Combate à guerra fiscal ganha rigidez

Combate à guerra fiscal ganha rigidez

Proposta estabelece um "sistema extremamente rígido", que impeça os 26 estados e o Distrito Federal de concederem benefícios ilegais no âmbito do ICMS

A proposta da comissão de especialistas que discute no Senado o novo Pacto Federativo deve ser apresentada na próxima semana, incluindo um “um regime extremamente duro” para proibir os 26 estados e o Distrito Federal de fazerem guerra fiscal com a concessão incentivos fiscais do Imposto sobre Circulação de Mercadorias e Prestação de Serviços (ICMS).
O relator da comissão, o ex-secretário da Receita Federal no governo Fernando Henrique Cardoso, Everardo Maciel, adiantou ontem, durante reunião da comissão, que, para eliminar  distorções e disciplinar a competição fiscal entre os estados, os especialistas devem propor que isenção e benefício fiscal só sejam autorizados mediante aprovação unânime pelo Conselho Nacional de Política Fazendária (Confaz). Esse órgão reúne os secretários da Receita Federal e das receitas estaduais.
A comissão de especialistas que analisa propostas para um novo pacto federativo pretende agendar para a próxima semana a entrega do relatório final ao presidente do Senado, José Sarney.
O relator da Comissão, Everardo Maciel classificou que essas distorções são ilegais porque ocorrem emrazão do descumprimento à Lei Complementar 24/1975, que vedava expressamente a guerra fiscal no âmbito do ICMS e foi recepcionada pela Constituição de 1988. A concessão de incentivos fiscais tem que ser aprovada por unanimidade pelo Confaz.
Inconstitucional
“O STF recentemente decidiu por unanimidade que a guerra fiscal é inconstitucional.
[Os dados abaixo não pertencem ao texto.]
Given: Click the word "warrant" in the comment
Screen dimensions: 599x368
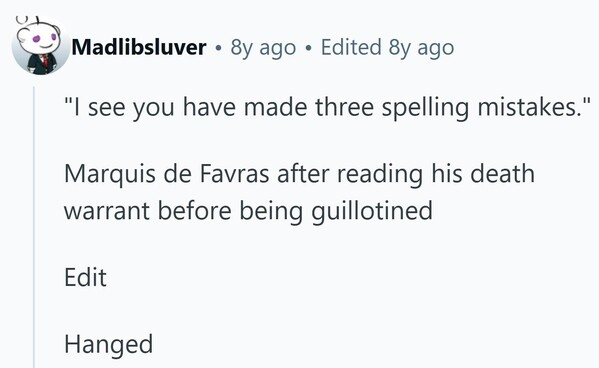Looking at the screenshot, I should (107, 211).
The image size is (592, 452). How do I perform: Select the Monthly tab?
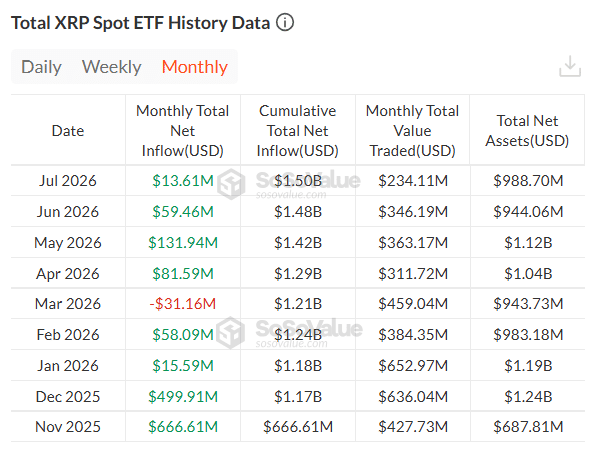(x=194, y=67)
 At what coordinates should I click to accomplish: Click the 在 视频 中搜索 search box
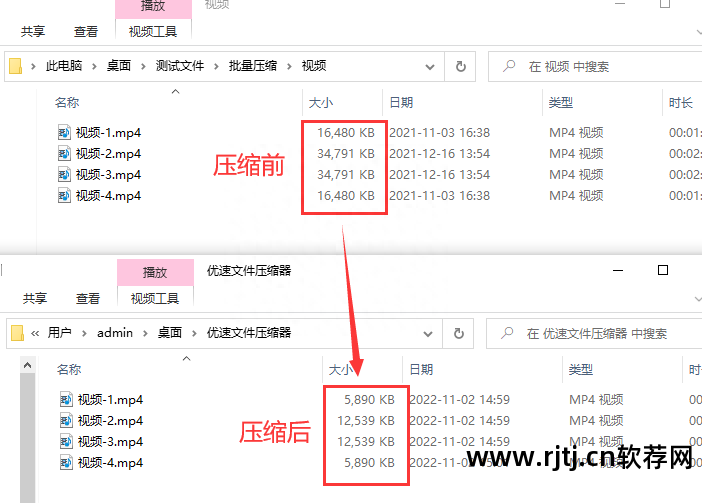tap(595, 67)
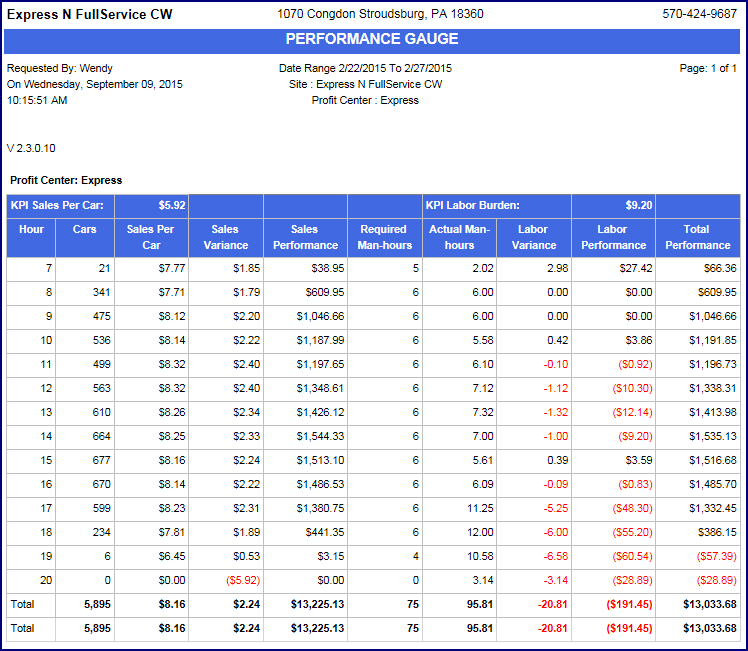This screenshot has height=651, width=748.
Task: Click the red ($57.39) total performance cell
Action: pyautogui.click(x=711, y=556)
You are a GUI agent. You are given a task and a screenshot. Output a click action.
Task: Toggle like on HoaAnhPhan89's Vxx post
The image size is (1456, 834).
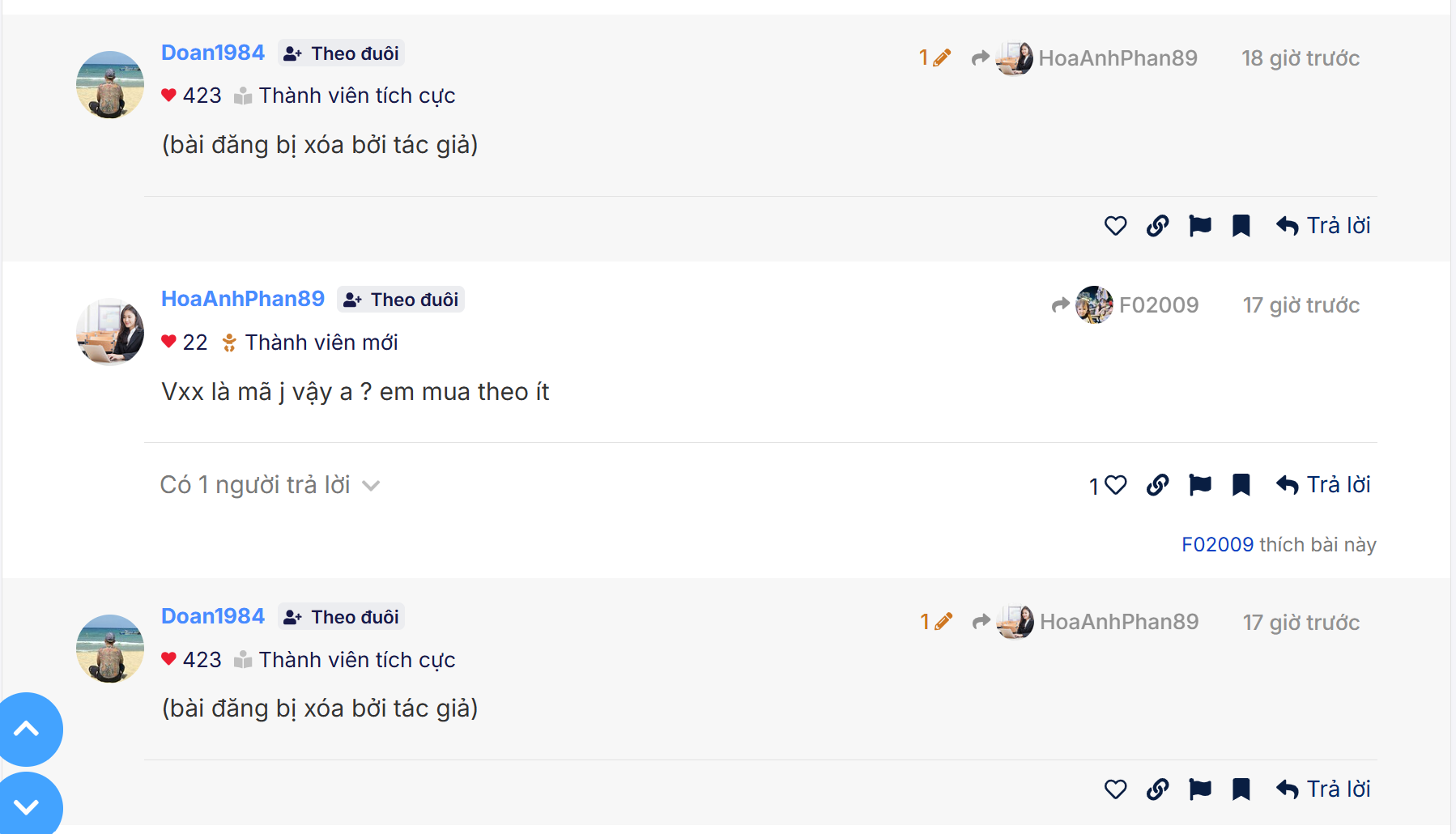tap(1115, 485)
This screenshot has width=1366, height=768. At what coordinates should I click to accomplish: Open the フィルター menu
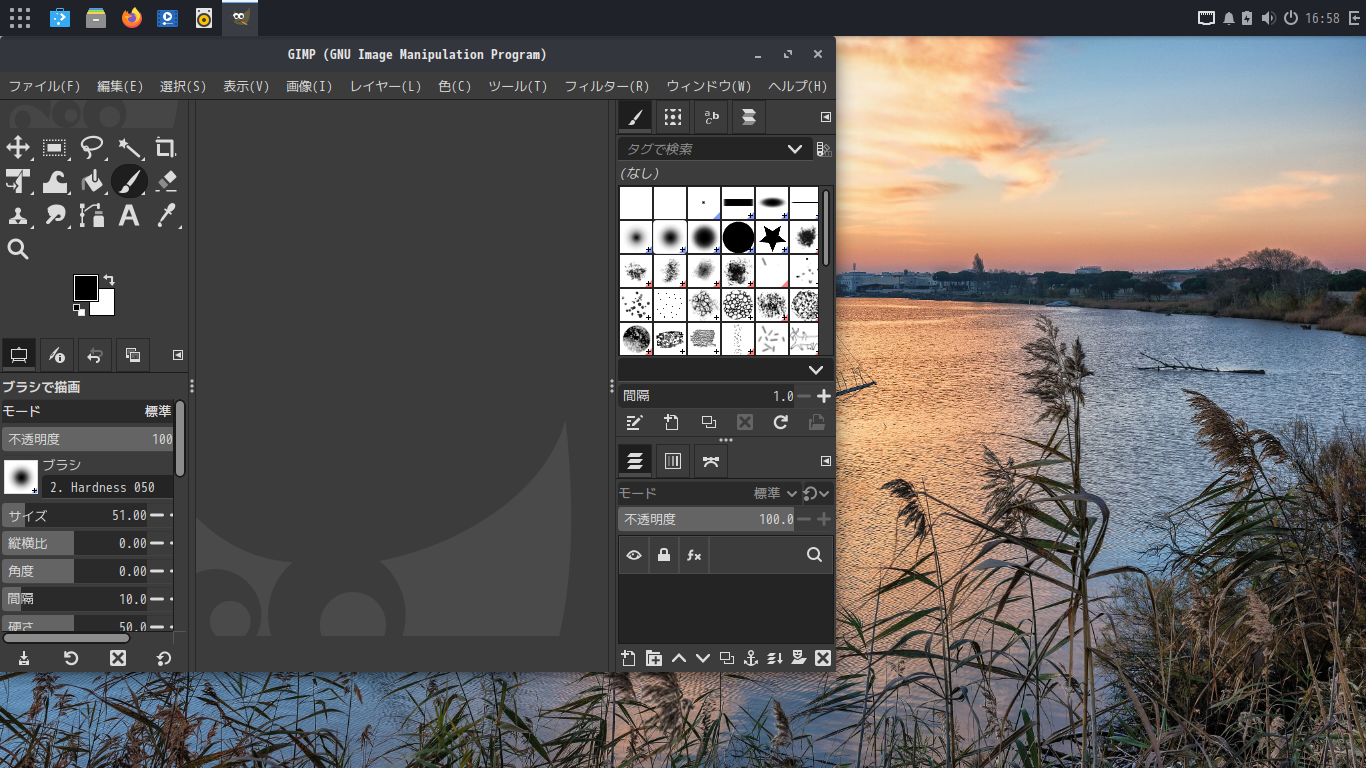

A discussão é se vai ter súmula vinculante e quando vai ter, mas a decisão não deixa a menor dúvida. O incentivo fiscal não é ilegal, mas a guerra fiscal”.
Para o relator da comissão Everardo Maciel, além da existência de desigualdades regionais, há “excessiva autonomia” dos estados na adoção das regras do ICMS. Na avaliação dele, primeiro, é preciso uniformizar as alíquotas do imposto “em 7% ou 9%”. Apontou que essa uniformização tem que ser feita em beneficio de todas as partes, em um “processo trabalhoso em que todos ganhem um pouco e todos percam um pouco”.
“Se fica como está, não tem possibilidade de conceder beneficio fiscal. A negociação faz parte da solução. Tem que alguém ganhar e perder nesse jogo, que não pode ser só para um lado. Perde o estado com alíquota preferencial de 12%, mas ele pode ganhar depois”, ponderou.
Em relação à adoção de tributos como o Imposto sobre Valor Agregado (IVA), em vigor na França e em algumas partes da Ásia, ele afirmou que a “lógica da unanimidade” tem inspiração no direito tributário internacional. Segundo ele, o tamanho do quórum não é incompatível com a possibilidade da adoção de regras de competição fiscal já ocorrida em outros tempos.
“O que precisa é de regras claras. O que está errado é fazer algo contra a lei. O culpado não é o quórum”, avaliou.
Quanto às situações que fugiriam a essa unanimidade, os especialistas pretendem “dar um contorno maismoderno às exceções hoje existentes na lei”, segundo explicação do relator Everardo Maciel. A proposta deve incluir a conceituação de isenção, incentivo e benefício fiscal, especificando então a forma pela qual vai se deliberar sobre cada um.
Ainda de acordo com o relator, o texto deve prever um “regime extremamente duro”, que impeça os 26 estados e o Distrito Federal de concederem benefícios fiscais ilegais no âmbito do Imposto sobre Circulação de Mercadorias e Prestação de Serviços (ICMS), um dos principais instrumentos usados na guerra fiscal entre estados.
No relatório final, as sugestões do grupo para reduzir o desequilíbrio entre as unidades da Federação estarão reunidas em nove anteprojetos de lei e duas sugestões a matérias que tramitam.